* **Trecho do documento**
A não institucionalidade da Teologia Feminista da Libertação é um fato com desdobramentos previsíveis e imprevisíveis, visto que os espaços e canais alternativos de reprodução desse pensamento têm sido cada vez menores. A onda conservadora e fundamentalista que tomou conta de boa parte do continente, incluindo muitas faculdades de teologia, tem acirrado os processos de resistência institucional ao feminismo e em consequência à presença das teólogas feministas.
Lembrar a questão da institucionalidade da produção da Teologia da Libertação e a não institucionalidade da teologia feminista é um desafio nesse mundo plural e nos convida a pensar criticamente sobre o futuro das teologias e seu lugar na evolução do mundo. Pensar o presente e o futuro à medida que somos desafiadas a escolher entre a institucionalidade oficial sufocante ou a insubordinação criativa em relação a um pensamento que não nos permite um desabrochar mais inclusivo e performativo da tradição cristã: o dilema segue na atualidade sem respostas definitivas.
Conclusão: - Para onde estamos indo?

* **Dados fornecidos**

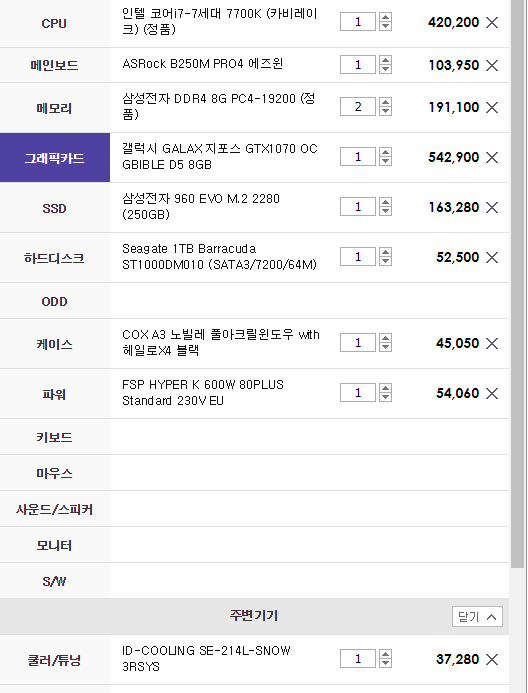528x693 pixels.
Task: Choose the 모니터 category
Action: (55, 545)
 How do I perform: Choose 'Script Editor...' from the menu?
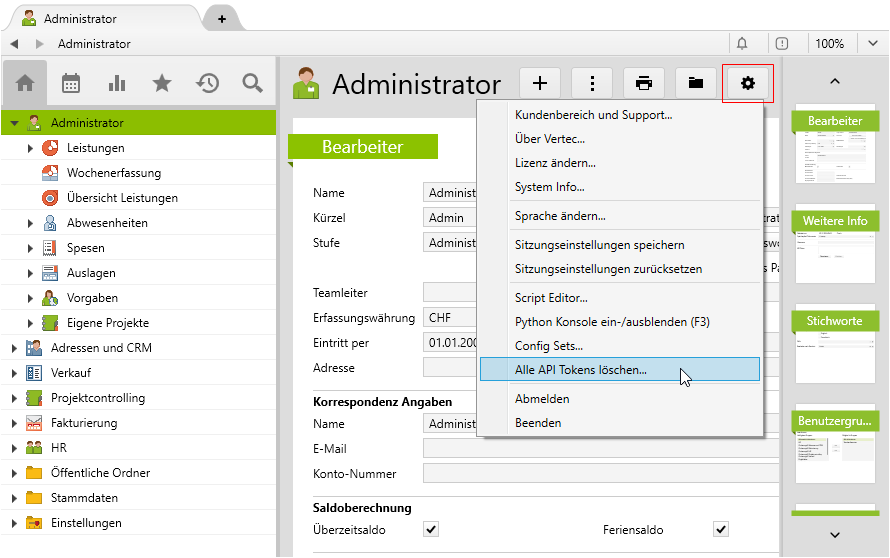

* **Objetivo**
Continue o texto sobre a Teologia Feminista da Libertação a partir do ponto em que ele para. O material não tem nada a ver com isto.

* **Resposta**
As cinco tensões e enfrentamentos assinalados acima nos conduzem à percepção de que estes não são apenas teóricos desafiando apenas a teologia da libertação, estão na realidade presentes na vida do conjunto dos cristãos - embora nem sempre expressos de forma consciente, organizada e explicitada teoricamente. As problemáticas apresentadas estão na sua especificidade interligadas nas muitas relações entre os diferentes grupos humanos. Nesse sentido, a própria expressão “teologia da libertação” necessita ser reinterpretada uma vez que buscamos sua sobrevivência nos novos contextos sociais de nosso continente e na importância do protagonismo feminino. Seria talvez melhor falar de teologia de libertações porque a liberdade é um busca contínua que exige renovados esforços de educação para não nos sujeitarmos às nossas paixões internas e externas e a nossos velhos senhores.
Essas libertações acontecem como pequenos pontos luminosos no cotidiano das lutas de cada dia e nos permitem experimentar apenas breves libertações ou, para usar uma linguagem tradicional no cristianismo, algo da salvação esperada. Talvez esse provisório salvífico possa introduzir pequenas mudanças práticas e teóricas, debutar processos educacionais ou outras mudanças reais que escapam a nossas previsões. Talvez possam ajudar-nos a sermos agentes mais ativas de nossas vidas na responsabilidade de ajudar-nos a carregar os fardos uns dos outros no aqui e agora de nossa história.
A salvação é na história mesmo quando a queremos elevá-la acima dela. É na história e nas circunstâncias pessoais de cada uma que nos sentimos abandonadas, órfãs, carentes de mil e uma necessidades, sedentas de mil e um desejos insatisfeitos. A salvação é para os seres viventes, para os viventes do presente e do futuro, para os terrícolas na sua exuberante diversidade. É, pois, a partir do “planeta azul” que um segmento de seus viventes chamados humanos clama por salvação, estranhamente ora buscando-a só para si ora abraçando-se a toda a Terra no afã de extinguir dores e a sina da mortalidade que amedronta e dá calafrios.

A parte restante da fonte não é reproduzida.